▶ [The request]:
Render the records between the lines holding "Where should I click to: Open the Operate" and "point(203,16)", inclusive, as a numbered list with blank lines omitted.

•••

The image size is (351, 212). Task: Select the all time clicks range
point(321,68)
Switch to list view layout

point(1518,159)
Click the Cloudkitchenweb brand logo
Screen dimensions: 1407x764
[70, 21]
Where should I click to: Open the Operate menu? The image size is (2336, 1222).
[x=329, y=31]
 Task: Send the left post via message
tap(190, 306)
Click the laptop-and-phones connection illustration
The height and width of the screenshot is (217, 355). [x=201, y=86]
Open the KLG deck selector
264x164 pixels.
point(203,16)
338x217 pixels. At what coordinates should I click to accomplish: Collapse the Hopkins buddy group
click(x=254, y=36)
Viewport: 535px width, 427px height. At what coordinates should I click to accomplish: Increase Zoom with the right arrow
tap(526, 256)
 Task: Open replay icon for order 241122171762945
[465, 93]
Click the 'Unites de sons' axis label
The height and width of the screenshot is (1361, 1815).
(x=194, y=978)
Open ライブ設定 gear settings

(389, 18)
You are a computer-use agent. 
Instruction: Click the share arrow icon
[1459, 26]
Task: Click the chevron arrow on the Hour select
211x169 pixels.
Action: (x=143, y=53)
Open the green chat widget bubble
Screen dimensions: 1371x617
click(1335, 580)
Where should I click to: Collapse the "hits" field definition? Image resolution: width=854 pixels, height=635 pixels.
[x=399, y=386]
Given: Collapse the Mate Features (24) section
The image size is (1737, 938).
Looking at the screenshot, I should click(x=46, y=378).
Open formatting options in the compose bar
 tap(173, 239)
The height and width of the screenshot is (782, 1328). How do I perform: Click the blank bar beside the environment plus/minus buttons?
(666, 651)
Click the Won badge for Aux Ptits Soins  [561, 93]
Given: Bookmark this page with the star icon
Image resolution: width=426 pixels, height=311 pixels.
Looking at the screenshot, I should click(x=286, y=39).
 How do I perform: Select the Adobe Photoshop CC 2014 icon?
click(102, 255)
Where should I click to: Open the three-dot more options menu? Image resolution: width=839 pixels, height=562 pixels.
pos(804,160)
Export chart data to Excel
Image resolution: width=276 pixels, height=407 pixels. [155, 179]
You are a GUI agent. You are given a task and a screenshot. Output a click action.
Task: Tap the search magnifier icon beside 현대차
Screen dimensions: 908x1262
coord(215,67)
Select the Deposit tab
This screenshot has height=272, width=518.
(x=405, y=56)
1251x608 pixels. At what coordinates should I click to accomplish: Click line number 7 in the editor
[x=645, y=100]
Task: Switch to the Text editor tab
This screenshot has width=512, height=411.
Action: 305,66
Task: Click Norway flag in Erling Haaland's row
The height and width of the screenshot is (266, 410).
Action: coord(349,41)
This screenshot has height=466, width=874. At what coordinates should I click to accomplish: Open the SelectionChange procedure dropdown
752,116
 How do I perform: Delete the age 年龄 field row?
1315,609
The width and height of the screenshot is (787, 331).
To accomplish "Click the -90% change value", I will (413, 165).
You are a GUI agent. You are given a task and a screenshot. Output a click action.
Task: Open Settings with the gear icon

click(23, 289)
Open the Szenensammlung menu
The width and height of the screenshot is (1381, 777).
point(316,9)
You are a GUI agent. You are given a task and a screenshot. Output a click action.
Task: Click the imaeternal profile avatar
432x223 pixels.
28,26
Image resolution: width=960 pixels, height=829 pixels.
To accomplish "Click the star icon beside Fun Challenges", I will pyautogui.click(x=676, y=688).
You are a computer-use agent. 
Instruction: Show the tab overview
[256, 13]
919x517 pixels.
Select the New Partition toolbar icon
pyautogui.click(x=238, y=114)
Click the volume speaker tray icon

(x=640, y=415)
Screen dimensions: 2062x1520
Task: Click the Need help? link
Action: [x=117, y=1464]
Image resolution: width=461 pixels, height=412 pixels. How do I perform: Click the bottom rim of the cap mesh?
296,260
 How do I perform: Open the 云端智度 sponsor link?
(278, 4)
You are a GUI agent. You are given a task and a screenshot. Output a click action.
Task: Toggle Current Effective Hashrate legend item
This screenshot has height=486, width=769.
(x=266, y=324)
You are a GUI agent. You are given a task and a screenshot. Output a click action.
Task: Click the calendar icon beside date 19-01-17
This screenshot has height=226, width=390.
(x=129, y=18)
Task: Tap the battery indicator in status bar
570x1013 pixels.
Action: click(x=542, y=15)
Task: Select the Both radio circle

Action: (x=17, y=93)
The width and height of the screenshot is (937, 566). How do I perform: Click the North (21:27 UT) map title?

•••

▶ [Written response]:
1. Where should I click to: Open the Operate menu? The image size is (2336, 1222).
2. [x=329, y=31]
3.  Task: Send the left post via message
4. tap(190, 306)
5. Click the laptop-and-phones connection illustration
6. The height and width of the screenshot is (217, 355). [x=201, y=86]
7. Open the KLG deck selector
8. 264x164 pixels.
9. point(203,16)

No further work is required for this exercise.